(MATERIAL PROVIDED begins)

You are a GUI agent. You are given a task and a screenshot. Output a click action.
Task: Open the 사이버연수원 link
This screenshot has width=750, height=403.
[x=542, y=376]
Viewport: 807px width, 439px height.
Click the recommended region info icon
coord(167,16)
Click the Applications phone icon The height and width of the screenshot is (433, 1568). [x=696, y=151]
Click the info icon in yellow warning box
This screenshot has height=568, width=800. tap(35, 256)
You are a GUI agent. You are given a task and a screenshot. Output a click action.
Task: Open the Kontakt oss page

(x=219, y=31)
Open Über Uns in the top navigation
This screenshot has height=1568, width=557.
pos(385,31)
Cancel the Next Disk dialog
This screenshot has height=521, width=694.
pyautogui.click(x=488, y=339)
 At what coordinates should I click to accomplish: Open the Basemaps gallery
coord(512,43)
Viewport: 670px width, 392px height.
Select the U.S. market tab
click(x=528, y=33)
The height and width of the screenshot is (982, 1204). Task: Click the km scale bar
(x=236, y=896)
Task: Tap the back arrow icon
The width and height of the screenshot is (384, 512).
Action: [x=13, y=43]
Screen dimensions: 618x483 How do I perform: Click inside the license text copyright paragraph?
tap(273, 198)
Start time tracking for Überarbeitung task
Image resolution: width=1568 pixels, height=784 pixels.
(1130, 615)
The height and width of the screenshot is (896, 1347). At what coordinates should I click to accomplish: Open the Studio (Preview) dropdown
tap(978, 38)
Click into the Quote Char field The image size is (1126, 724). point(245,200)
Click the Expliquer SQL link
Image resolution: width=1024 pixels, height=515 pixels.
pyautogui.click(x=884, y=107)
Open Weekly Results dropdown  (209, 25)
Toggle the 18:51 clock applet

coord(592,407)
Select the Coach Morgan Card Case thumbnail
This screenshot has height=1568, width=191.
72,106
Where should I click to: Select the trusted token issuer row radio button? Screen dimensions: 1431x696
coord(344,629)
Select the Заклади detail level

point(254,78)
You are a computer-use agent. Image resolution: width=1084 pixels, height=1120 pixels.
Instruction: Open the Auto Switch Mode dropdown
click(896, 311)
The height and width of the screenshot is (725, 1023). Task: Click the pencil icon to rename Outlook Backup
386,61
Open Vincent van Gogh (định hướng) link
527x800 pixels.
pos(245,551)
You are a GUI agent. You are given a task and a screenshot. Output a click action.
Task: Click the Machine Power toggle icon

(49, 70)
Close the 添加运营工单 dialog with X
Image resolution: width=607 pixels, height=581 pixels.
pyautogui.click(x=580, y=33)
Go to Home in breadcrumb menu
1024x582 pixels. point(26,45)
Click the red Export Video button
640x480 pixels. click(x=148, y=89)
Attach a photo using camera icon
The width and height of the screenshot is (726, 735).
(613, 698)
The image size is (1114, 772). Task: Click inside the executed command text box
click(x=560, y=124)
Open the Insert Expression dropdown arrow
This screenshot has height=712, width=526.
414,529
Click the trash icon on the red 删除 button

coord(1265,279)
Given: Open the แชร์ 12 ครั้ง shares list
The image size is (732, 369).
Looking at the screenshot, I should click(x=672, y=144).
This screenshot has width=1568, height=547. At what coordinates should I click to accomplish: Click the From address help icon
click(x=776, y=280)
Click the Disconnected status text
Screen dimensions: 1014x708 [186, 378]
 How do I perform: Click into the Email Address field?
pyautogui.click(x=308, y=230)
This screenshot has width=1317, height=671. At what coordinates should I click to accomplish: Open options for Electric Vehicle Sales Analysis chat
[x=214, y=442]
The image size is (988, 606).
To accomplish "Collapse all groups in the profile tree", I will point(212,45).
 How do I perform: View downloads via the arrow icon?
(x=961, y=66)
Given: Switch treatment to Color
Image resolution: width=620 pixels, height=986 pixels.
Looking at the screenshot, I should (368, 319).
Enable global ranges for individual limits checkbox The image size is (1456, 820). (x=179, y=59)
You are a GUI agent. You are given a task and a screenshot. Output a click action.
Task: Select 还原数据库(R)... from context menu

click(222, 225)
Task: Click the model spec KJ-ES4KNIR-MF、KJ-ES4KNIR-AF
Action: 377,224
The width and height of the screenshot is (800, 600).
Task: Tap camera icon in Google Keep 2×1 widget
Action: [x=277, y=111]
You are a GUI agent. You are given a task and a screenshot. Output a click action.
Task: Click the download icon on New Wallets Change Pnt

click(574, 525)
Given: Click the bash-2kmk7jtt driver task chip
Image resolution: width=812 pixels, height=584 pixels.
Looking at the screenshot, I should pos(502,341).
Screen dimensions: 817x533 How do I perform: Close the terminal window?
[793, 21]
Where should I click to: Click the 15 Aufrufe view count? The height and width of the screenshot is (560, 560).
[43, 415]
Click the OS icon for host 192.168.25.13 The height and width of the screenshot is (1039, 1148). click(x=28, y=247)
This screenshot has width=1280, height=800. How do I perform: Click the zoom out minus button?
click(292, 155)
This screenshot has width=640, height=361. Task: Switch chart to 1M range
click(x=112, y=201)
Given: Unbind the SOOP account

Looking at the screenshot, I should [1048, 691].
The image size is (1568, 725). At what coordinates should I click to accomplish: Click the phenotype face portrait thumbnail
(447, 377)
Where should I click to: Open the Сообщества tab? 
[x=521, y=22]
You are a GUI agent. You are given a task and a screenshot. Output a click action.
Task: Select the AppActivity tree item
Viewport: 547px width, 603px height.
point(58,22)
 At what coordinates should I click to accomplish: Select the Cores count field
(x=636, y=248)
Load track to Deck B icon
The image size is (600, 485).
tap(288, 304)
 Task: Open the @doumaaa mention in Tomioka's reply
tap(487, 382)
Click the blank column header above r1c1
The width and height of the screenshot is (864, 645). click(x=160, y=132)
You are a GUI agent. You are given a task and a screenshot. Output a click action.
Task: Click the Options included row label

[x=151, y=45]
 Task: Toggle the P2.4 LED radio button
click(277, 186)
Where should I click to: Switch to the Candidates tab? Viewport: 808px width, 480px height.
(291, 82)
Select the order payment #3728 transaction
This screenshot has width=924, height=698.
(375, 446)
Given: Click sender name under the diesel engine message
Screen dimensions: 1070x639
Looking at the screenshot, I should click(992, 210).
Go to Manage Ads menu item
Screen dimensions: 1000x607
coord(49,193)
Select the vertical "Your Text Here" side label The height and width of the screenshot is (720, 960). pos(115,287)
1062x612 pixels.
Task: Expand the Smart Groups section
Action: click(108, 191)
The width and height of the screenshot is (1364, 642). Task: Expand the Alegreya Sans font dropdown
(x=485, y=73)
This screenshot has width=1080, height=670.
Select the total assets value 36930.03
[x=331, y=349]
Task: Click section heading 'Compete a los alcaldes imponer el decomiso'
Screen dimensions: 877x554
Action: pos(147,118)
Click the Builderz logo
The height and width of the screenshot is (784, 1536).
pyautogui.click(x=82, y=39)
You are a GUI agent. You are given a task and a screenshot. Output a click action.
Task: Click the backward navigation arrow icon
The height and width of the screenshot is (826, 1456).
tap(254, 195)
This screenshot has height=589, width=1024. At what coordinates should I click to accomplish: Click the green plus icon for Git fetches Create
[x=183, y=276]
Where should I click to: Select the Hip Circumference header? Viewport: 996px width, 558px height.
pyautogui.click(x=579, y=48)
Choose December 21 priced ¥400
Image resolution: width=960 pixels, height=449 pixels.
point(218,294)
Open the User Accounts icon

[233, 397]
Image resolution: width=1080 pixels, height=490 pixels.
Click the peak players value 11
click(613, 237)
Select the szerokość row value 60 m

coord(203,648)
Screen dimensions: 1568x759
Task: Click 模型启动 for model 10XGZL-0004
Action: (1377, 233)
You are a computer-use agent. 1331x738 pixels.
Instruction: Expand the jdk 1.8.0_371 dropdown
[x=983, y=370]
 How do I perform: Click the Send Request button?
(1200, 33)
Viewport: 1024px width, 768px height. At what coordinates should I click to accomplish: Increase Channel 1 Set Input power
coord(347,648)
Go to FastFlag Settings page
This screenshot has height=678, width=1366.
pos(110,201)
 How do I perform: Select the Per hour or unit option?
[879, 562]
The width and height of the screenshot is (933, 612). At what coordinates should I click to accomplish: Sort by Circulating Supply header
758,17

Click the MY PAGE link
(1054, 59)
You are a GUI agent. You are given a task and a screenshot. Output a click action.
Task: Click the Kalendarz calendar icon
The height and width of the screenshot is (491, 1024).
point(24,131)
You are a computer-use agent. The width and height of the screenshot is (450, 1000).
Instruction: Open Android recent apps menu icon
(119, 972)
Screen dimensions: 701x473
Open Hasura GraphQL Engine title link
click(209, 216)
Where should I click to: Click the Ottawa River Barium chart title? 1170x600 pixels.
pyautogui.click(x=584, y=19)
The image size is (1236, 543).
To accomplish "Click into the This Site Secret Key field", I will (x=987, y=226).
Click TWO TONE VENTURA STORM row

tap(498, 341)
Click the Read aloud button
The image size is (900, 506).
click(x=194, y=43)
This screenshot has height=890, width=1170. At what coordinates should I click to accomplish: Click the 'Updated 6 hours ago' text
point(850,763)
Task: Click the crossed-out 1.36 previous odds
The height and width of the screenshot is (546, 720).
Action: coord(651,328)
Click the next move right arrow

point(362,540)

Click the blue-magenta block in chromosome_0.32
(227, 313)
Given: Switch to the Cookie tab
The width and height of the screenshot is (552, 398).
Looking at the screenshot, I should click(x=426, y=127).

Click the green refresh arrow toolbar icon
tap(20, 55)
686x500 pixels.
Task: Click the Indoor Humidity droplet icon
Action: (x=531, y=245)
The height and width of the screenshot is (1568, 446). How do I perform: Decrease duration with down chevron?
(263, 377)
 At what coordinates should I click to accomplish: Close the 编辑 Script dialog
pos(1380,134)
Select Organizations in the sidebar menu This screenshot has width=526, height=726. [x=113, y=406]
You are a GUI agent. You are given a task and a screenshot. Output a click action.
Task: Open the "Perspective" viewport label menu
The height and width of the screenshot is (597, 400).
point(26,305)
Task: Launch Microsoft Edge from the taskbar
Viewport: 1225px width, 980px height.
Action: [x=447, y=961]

(MATERIAL PROVIDED ends)

*WHAT TO DO*
When the line with "Where should I click to: Switch" is reached in the data above, begin copying, and stop after the line with "Task: Click the backward"; copy each line exactly, both ends included.

*SOLUTION TO THIS EXERCISE*
Where should I click to: Switch to the Candidates tab? Viewport: 808px width, 480px height.
(291, 82)
Select the order payment #3728 transaction
This screenshot has width=924, height=698.
(375, 446)
Given: Click sender name under the diesel engine message
Screen dimensions: 1070x639
Looking at the screenshot, I should click(992, 210).
Go to Manage Ads menu item
Screen dimensions: 1000x607
coord(49,193)
Select the vertical "Your Text Here" side label The height and width of the screenshot is (720, 960). pos(115,287)
1062x612 pixels.
Task: Expand the Smart Groups section
Action: click(108, 191)
The width and height of the screenshot is (1364, 642). Task: Expand the Alegreya Sans font dropdown
(x=485, y=73)
This screenshot has width=1080, height=670.
Select the total assets value 36930.03
[x=331, y=349]
Task: Click section heading 'Compete a los alcaldes imponer el decomiso'
Screen dimensions: 877x554
Action: pos(147,118)
Click the Builderz logo
The height and width of the screenshot is (784, 1536).
pyautogui.click(x=82, y=39)
You are a GUI agent. You are given a task and a screenshot. Output a click action.
Task: Click the backward navigation arrow icon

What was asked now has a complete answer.